If they're using an aperture, they might as well just use the stock lens. While it makes those disgusting wings to the side, it also makes a decent circle in the center.


----------



## R11GS (Jul 8, 2010)

oops...


----------



## Raccoon (Jul 21, 2010)

It should be mentioned in this thread that a new video has been released by Wicked Lasers.

It shows the demonstration of a new interlock feature for the laser; a digital combination lock of button presses required to activate the laser at full power levels. It also demonstrates more beam shots, but they are over saturated in my opinion by using intentionally low lighting and ISO camera settings.

You can view it here.

*http://www.youtube.com/watch?v=USQGkKS-R7g*


----------



## matt304 (Jul 22, 2010)

Those rooms are so saturated with fog when they demonstrate the lasers it cracks me up.


----------



## wyager (Jul 22, 2010)

matt304 said:


> Those rooms are so saturated with fog when they demonstrate the lasers it cracks me up.

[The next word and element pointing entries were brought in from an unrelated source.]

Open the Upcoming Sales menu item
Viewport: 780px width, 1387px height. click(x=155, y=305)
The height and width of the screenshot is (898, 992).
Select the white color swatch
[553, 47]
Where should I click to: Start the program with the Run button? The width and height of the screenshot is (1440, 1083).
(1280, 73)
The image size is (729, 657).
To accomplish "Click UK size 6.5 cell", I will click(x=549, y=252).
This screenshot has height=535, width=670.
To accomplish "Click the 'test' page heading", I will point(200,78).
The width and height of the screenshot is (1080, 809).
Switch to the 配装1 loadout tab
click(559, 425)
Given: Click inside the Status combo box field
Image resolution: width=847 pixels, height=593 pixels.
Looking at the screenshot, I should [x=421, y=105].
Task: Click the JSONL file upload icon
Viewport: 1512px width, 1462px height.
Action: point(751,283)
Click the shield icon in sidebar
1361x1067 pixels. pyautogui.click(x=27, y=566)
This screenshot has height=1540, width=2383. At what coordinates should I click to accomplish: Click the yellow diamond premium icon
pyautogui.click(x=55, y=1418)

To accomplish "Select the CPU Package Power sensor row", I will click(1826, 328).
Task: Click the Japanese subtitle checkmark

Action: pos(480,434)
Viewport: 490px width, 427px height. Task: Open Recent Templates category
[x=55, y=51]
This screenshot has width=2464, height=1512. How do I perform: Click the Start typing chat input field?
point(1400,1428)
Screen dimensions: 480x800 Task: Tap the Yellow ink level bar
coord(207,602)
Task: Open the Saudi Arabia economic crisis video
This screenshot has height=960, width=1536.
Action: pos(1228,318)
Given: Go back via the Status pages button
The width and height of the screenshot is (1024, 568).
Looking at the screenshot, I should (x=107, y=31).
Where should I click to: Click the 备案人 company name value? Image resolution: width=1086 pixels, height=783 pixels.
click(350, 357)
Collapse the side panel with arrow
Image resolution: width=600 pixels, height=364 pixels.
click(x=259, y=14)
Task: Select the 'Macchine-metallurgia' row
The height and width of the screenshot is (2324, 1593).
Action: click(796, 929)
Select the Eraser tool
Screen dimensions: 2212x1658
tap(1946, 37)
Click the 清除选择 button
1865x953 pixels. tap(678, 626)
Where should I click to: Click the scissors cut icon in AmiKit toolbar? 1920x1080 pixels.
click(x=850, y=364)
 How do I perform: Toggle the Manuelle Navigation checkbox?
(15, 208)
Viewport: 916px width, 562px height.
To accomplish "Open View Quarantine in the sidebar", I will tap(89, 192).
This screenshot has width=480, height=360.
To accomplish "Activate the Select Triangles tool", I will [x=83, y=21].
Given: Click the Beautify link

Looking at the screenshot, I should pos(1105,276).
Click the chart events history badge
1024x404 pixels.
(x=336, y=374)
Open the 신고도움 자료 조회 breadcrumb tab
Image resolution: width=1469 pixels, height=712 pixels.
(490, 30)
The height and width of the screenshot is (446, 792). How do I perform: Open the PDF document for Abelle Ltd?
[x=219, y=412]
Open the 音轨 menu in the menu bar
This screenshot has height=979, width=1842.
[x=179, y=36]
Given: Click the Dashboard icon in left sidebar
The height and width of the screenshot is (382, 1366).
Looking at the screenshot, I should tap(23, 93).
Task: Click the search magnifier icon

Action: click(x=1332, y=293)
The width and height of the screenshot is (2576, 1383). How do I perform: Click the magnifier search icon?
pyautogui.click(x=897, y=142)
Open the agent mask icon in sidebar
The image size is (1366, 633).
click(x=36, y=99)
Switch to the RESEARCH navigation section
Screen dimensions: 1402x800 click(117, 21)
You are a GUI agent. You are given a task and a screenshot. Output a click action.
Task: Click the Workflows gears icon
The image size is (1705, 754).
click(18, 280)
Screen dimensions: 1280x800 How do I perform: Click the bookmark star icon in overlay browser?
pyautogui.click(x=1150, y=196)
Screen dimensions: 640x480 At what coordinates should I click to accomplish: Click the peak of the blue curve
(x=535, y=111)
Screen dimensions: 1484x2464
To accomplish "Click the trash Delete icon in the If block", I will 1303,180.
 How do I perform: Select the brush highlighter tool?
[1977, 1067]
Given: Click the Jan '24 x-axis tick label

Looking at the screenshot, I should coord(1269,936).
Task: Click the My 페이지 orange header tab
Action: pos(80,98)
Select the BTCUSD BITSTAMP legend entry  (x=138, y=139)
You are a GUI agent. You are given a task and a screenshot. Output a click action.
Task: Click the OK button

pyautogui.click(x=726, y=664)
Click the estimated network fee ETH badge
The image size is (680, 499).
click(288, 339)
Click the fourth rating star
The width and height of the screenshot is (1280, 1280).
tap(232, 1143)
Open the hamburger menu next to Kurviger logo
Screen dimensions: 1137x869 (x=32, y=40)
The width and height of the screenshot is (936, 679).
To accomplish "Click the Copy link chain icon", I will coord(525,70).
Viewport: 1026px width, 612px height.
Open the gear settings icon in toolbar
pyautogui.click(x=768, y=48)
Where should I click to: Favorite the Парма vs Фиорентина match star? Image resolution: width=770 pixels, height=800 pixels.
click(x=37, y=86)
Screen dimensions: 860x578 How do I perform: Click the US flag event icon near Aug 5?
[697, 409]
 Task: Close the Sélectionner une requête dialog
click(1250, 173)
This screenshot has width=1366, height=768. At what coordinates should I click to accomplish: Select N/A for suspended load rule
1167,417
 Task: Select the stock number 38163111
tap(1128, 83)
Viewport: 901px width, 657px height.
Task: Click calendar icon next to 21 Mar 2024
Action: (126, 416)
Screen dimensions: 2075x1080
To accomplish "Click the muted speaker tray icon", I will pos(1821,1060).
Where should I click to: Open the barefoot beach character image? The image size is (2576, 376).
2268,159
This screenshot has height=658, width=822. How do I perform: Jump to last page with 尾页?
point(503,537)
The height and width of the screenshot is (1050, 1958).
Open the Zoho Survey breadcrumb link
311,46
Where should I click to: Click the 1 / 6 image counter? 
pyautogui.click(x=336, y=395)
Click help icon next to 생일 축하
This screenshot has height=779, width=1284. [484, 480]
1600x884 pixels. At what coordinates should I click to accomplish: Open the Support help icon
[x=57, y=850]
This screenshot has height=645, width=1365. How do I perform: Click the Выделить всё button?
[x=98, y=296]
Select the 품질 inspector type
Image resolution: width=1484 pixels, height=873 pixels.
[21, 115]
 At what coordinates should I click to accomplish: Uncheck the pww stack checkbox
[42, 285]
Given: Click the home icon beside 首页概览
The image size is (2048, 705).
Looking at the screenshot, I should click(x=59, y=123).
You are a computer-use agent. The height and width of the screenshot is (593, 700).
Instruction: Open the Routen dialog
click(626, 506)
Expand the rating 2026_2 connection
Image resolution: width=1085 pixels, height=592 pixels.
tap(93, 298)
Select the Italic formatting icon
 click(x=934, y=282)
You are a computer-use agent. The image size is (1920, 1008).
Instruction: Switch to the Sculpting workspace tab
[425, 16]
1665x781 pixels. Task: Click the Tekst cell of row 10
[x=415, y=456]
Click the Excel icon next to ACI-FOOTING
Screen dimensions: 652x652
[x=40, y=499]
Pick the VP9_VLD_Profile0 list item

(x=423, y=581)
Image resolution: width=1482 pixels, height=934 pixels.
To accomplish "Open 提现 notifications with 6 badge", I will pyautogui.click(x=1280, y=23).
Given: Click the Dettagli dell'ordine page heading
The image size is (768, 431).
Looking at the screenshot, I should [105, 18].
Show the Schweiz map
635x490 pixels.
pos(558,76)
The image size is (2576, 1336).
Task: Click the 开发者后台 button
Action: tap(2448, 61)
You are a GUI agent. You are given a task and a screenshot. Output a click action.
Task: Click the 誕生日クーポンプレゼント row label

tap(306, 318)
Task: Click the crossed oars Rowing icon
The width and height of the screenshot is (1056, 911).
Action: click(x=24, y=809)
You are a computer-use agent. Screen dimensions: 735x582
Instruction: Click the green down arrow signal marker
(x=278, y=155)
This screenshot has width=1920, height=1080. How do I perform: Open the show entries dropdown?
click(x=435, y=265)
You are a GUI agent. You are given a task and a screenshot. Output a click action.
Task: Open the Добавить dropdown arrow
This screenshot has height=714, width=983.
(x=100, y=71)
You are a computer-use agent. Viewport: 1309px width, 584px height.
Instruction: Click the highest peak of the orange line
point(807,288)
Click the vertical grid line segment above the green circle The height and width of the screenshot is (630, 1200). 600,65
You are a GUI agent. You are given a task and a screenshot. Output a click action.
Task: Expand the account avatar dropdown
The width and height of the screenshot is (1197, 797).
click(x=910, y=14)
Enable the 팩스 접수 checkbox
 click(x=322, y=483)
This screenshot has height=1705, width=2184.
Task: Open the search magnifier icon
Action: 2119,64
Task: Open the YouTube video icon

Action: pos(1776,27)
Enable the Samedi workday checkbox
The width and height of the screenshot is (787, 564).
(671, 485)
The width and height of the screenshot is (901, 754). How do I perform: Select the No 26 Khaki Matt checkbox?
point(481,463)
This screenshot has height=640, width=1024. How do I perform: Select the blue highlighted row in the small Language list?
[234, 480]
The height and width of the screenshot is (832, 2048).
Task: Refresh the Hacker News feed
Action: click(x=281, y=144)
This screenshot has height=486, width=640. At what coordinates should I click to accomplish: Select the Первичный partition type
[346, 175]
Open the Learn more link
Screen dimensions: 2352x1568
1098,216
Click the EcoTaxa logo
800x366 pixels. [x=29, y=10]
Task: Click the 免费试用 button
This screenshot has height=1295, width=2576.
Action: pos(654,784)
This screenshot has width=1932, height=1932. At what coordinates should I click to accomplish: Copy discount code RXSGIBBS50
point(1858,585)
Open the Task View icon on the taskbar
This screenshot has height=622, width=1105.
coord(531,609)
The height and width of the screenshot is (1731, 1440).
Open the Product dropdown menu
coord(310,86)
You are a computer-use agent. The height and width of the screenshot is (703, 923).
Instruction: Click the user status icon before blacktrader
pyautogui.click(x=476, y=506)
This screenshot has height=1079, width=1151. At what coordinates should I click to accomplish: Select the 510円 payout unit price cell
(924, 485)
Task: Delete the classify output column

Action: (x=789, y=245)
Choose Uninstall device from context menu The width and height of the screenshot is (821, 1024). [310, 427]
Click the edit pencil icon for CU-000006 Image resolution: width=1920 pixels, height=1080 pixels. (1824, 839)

I know lol, with the first video everyone kept saying "OH MY GOD, it's so bright and powerful!" and I was the first one to point out that the room was totally full of smoke Of course others saw, but most didn't.


----------



## Raccoon (Jul 28, 2010)

It appears someone over on Laser Pointer Forums finally received their Arctic, and they posted beam shots. *You can view them here.*

One point of interest is the shape of the dot at only 25 feet away. His model (your results may vary?) clearly shows an elongated line, more than just an oval, for a dot. I've hot-linked his image below. (I don't feel guilty since it has his attribution mark)





The videos from Wicked Laser do show a dot with an oval appearance at about 15-20 feet distance, but nothing quite so profound as this. I believe this photo alone will give many people second thoughts about the purchase.

Read the thread I linked to above for more discussion about Spdkilz's beam shots.


----------



## Raccoon (Jul 28, 2010)

Here's another dot-shot of the Arctic, taken by laser_freak from LPF. The "dot" is redish because the image is taken through a pair of safety glasses, as described on the thread (here).





I'm still waiting on results from field measurements to determine the Arctic's actual beam divergence (mRad).


----------



## wyager (Jul 29, 2010)

I saw those pics  That's awful. Even with a minimally corrective single element 405-g-1 lens you get a better dot than that. WTF, are they purposefully EXPANDING the fast axis?


----------



## bshanahan14rulz (Jul 29, 2010)

I'm pretty sure that their beam-corrective optics is a fancy way of saying the diode's output isn't just output, they put a lens in front. 

You can't really expect some sort of AR-coated micro cylinder lens or some tiny AR-coated glass prism pairs stuffed into that funky thing.


----------



## matt304 (Jul 29, 2010)

Yeah, that is the worst beam of all the 445nm laser setups possible. It looks like they literally did expand the fast axis.

I am currently attempting to find prism pairs that are cheap enough to be used to correct the full characteristics of the 445nm diode. If anyone has cheap lens connections they know of, let me know please.


----------



## Zike (Jul 29, 2010)

The artic beam/lens seems to have been set up so the focus point is several inches from the output so people can burn things easily.

The result is that the beam expand pretty fast after.

The obvious reason is that most videos and major interest are to burn things and that's what makes the sales.

You will definately need to wait for a _focusable_ G3 to be 100% happy with it.


----------